With this setup, all databases are listed in settings.DATABASES, including databases which may be shared among customers. Each model that is customer specific is placed in a Django app that has a specific app label.

eg. The following class defines a model which exists in all customer databases.

class MyModel(Model):     ....     class Meta:         app_label = 'customer_records'         managed = False 

A database router is placed in the settings.DATABASE_ROUTERS chain to route database request by app_label, something like this (not a full example):

class AppLabelRouter(object):     def get_customer_db(self, model):         # Route models belonging to 'myapp' to the 'shared_db' database, irrespective         # of customer.         if model._meta.app_label == 'myapp':             return 'shared_db'         if model._meta.app_label == 'customer_records':             customer_db = thread_local_data.current_customer_db()             if customer_db is not None:                 return customer_db              raise Exception("No customer database selected")         return None      def db_for_read(self, model, **hints):         return self.get_customer_db(model, **hints)      def db_for_write(self, model, **hints):         return self.get_customer_db(model, **hints) 

The special part about this router is the thread_local_data.current_customer_db() call.
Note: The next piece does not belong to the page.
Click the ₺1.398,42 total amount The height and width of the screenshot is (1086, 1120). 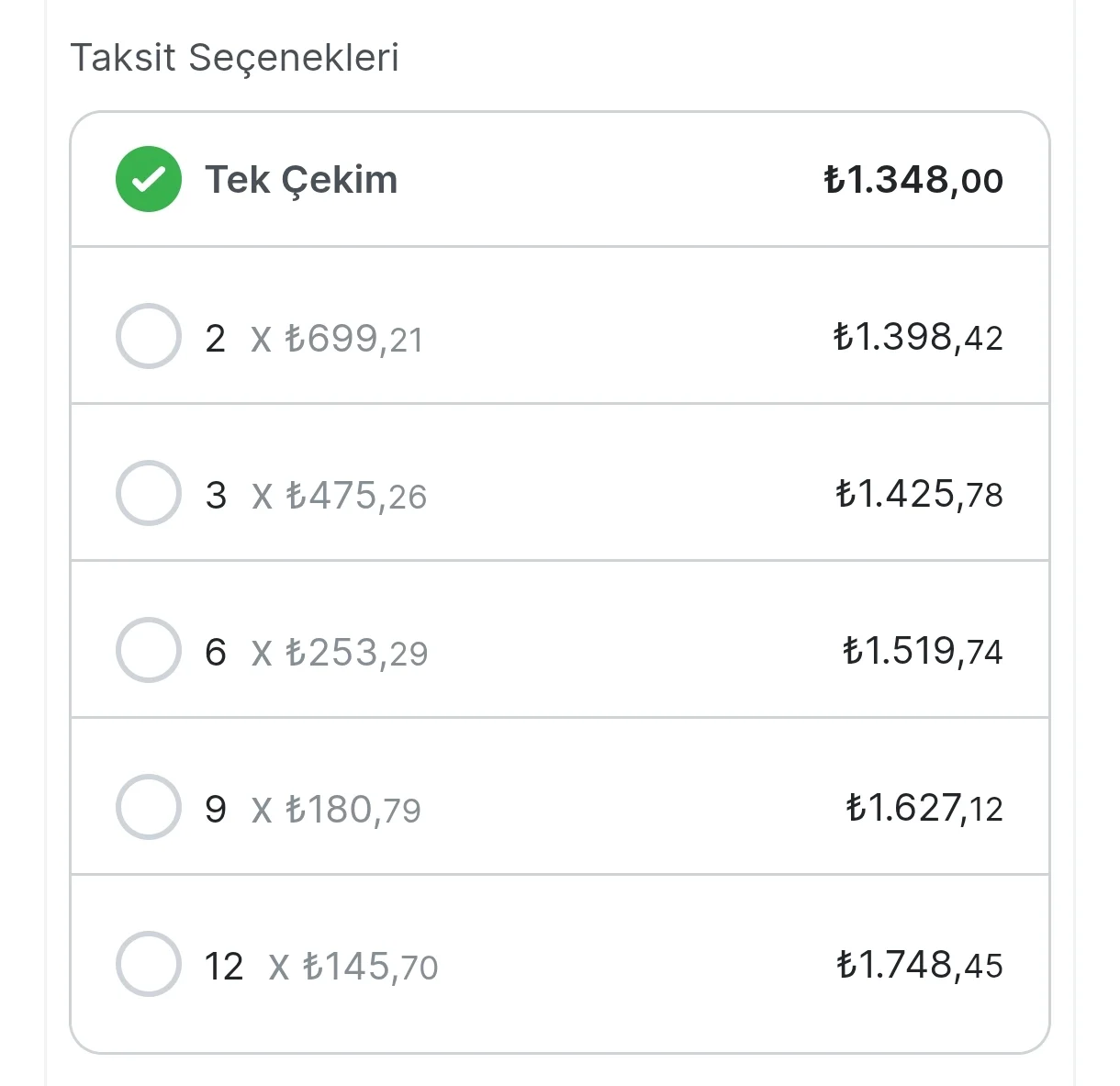point(918,337)
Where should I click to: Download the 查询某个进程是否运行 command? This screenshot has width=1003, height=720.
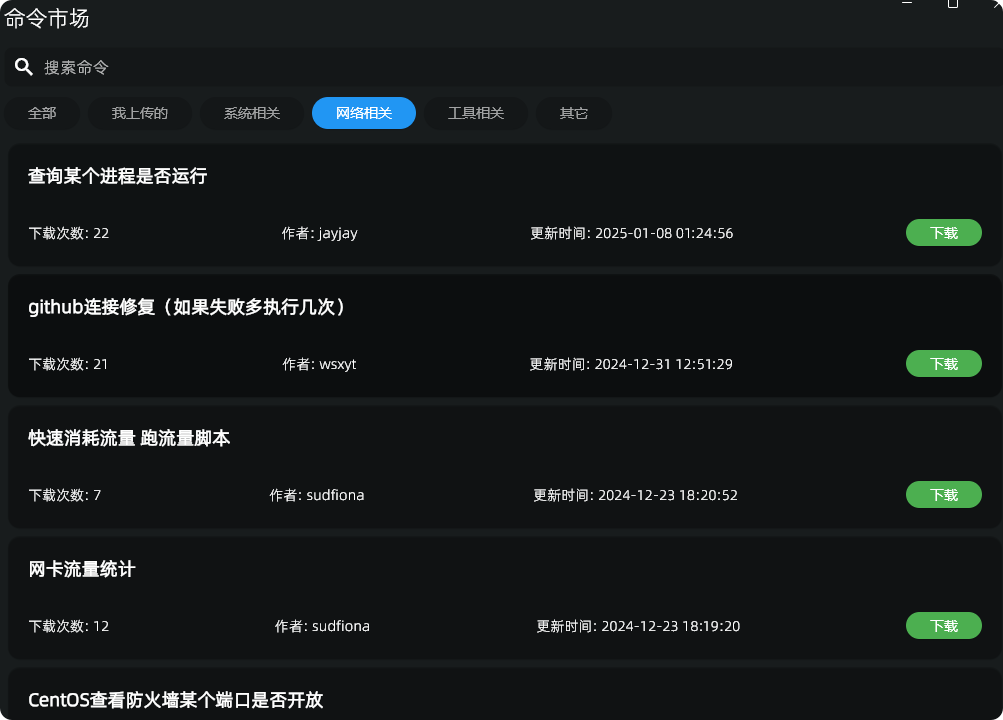tap(943, 233)
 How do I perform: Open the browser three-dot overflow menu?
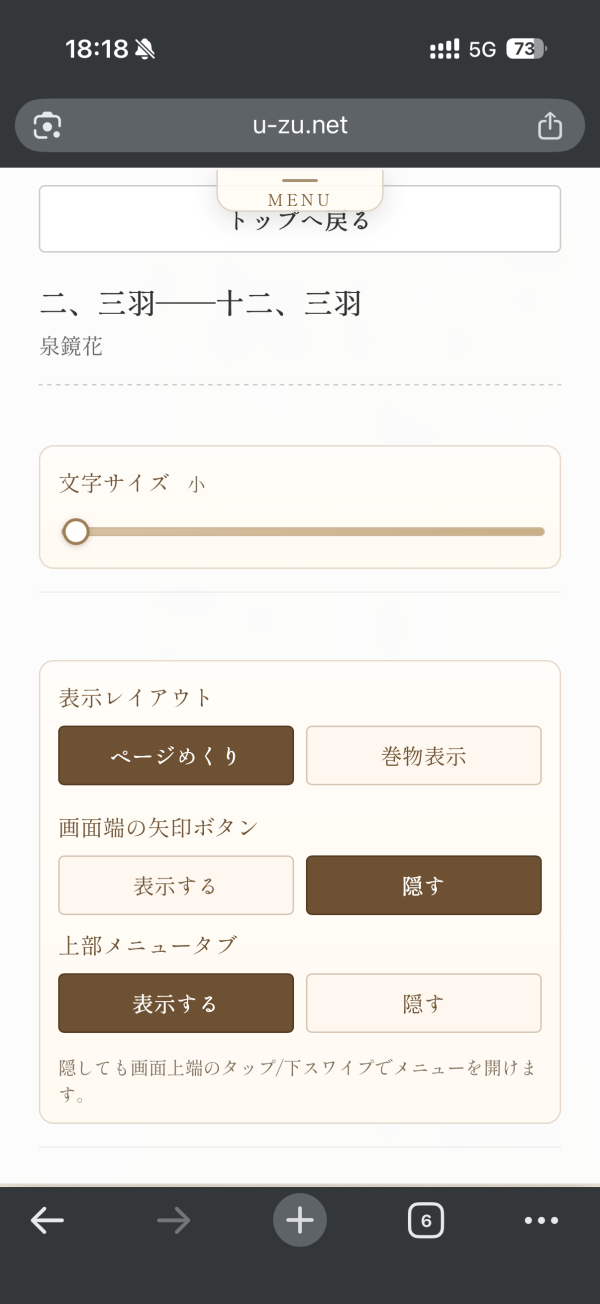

Before the router is exercised, the caller/application must have set up the current customer db in thread_local_data. A Python context manager can be used for this purpose to push/pop a current customer database.

With all of this configured, the application code then looks something like this, where UseCustomerDatabase is a context manager to push/pop a current customer database name into thread_local_data so that thread_local_data.current_customer_db() will return the correct database name when the router is eventually hit:

class MyView(DetailView):     def get_object(self):         db_name = determine_customer_db_to_use(self.request)          with UseCustomerDatabase(db_name):             return MyModel.object.get(pk=1) 

This is quite a complex setup already. It works, but I'll try to summarize what I see see as advantages and disadvantages:

Advantages

  • Database selection is flexible. It allows multiple database to be used in a single query, both customer specific and shared databases can be used in a request.
  • Database selection is explicit (not sure if this is an advantage or disadvantage). If you try to run a query that hits a customer database but the application hasn't selected one, an exception will occur indicating a programming error.
  • Using a database router allows different databases to exist on different hosts, rather than relying on a USE db; statement that guesses that all databases are accessible through a single connection.

Disadvantages

  • It's complex to setup, and there are quite a few layers involved to get it functioning.
  • The need and use of thread local data is obscure.
  • Views are littered with database selection code. This could be abstracted using class based views to automatically choose a database based on request parameters in the same manner as middleware would choose a default database.
  • The context manager to choose a database must be wrapped around a queryset in such a manner that the context manager is still active when the query is evaluated.

Suggestions

If you want flexible database access, I'd suggest to use Django's database routers. Use Middleware or a view Mixin which automatically sets up a default database to use for the connection based on request parameters. You might have to resort to thread local data to store the default database to use so that when the router is hit, it knows which database to route to. This allows Django to use its existing persistent connections to a database (which may reside on different hosts if wanted), and chooses the database to use based on routing set up in the request.

This approach also has the advantage that the database for a query can be overridden if needed by using the QuerySet using() function to select a database other than the default.